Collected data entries
※ ※ ※
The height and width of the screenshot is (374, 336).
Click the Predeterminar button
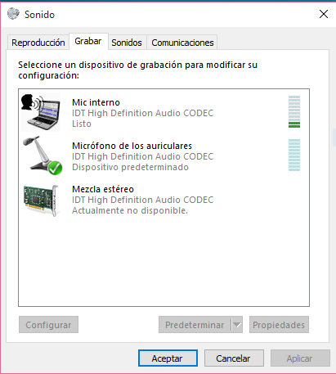(x=195, y=325)
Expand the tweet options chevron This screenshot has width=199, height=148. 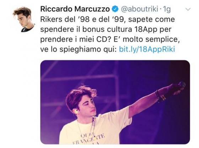point(188,9)
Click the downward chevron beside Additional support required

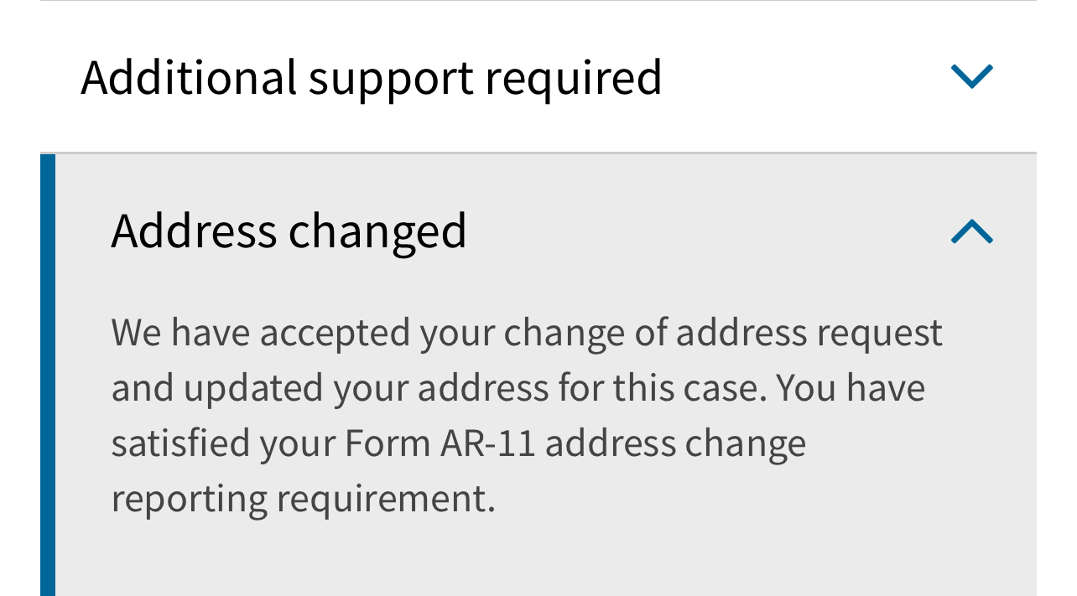click(971, 75)
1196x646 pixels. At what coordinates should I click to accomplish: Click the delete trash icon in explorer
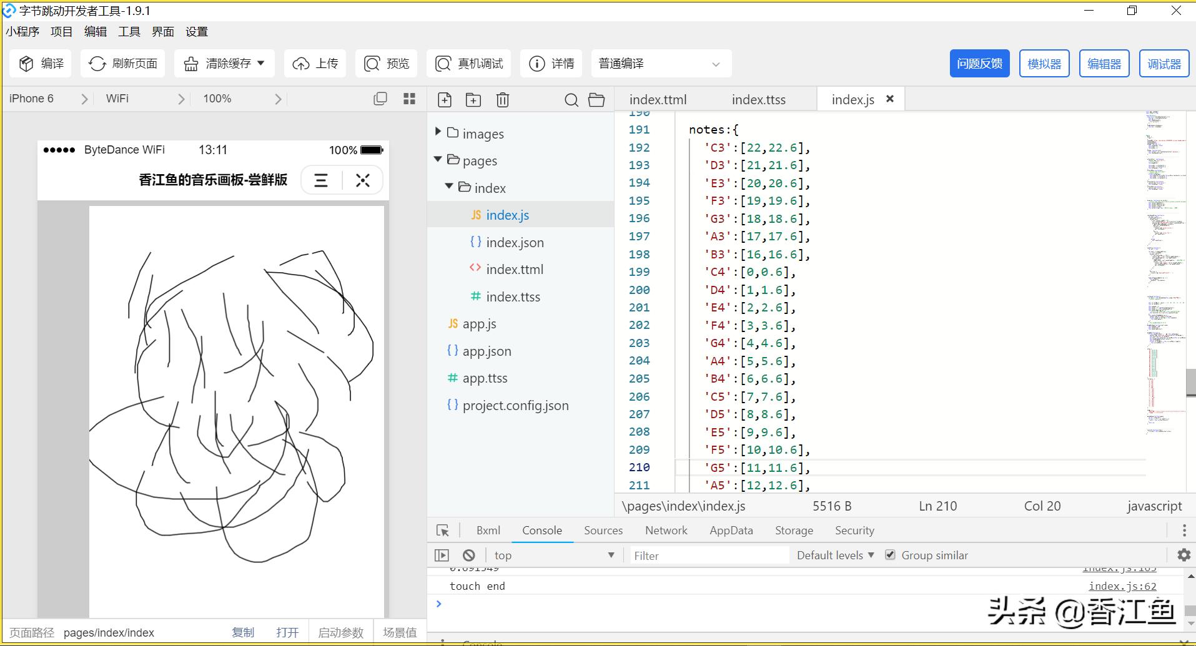(x=503, y=100)
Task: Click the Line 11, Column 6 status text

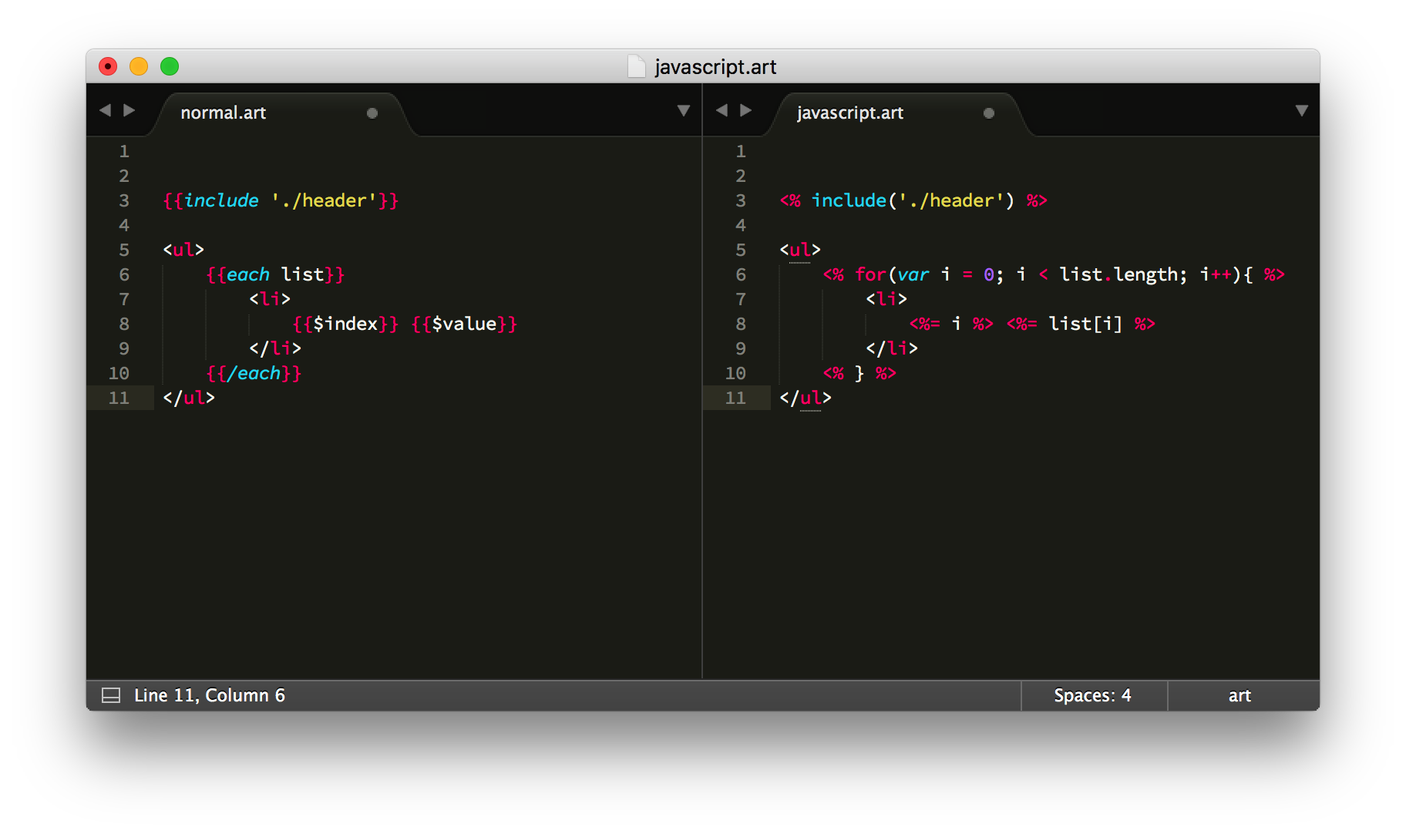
※ ※ ※
## Prompt
In the answer, give only the lines from the one containing "1196x646 pixels. At" through the end of the records above, each reproduced exactly. Include no pictures.

## Written response
1196x646 pixels. At what coordinates should I click to accomplish: Click the delete trash icon in explorer
(x=503, y=100)
Task: Click the Line 11, Column 6 status text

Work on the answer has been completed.